Bardet finished the stage over 12 minutes back and dropped from 14th place to 93rd. If he recovers he will be free to go for a stage win in the mountains but his GC ambitions are over just when they were starting to look really good (the 30-year-old trailed Roglic by just 46 seconds going into the stage).
There are echoes of his Tour de France demise in 2020 when Bardet was just 30 seconds down on Roglic and in fourth place before crashing in the Massif Central and falling three minutes back. He withdrew the next day. Given his leader’s setback, it was perhaps a bit off for the DSM directeur sportif to turn Bardet’s crash into a marketing spot for one of the team’s sponsors – but that is perhaps the nature of the pro sport nowadays.
Bernal will be counting his lucky stars that he was not half a metre further to the right when the fateful touch of wheels occurred – sparking life into an otherwise deadly dull stage in which the expected crosswinds had failed to materialise.
If the Colombian goes on to win this race, it will not simply be because of his performances at Lagos de Covadonga or on the Alto de Gamoniteiru – it will be because he somehow contrived to stay on his bike in Stage 5, the flattest and dullest stage of all three Grand Tours in 2021.
For Taaramae, at least the Estonian veteran could afford to be stoic about swapping his red jersey for the polka dot jersey that new race leader Kenny Elissonde had been keeping warm for him these past two days.

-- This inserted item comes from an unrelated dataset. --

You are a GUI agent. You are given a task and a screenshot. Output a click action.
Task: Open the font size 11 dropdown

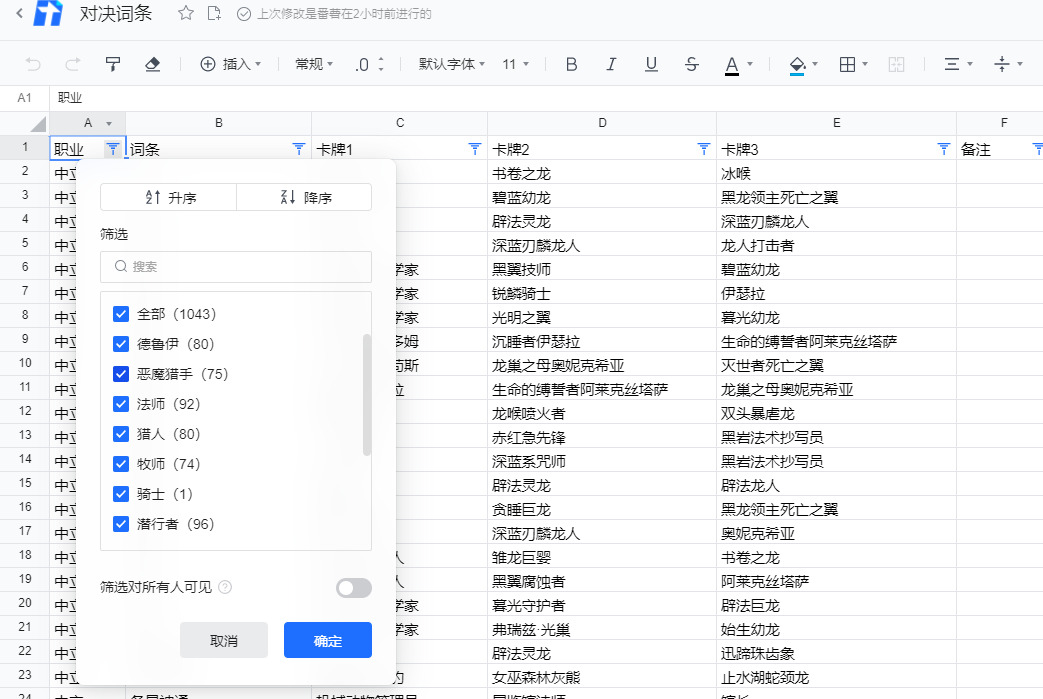point(515,64)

"Two days in the red jersey, that was good for me. It was nice to experience but I’m not so sad to lose it,” he said. “I would have lost it tomorrow or the day after so it’s not a big deal. We’ll see day by day, but I think I can defend the polka dot jersey more than the leader’s jersey.”
At this point, Taaramae will simply settle for not coming down for a third day on the bounce.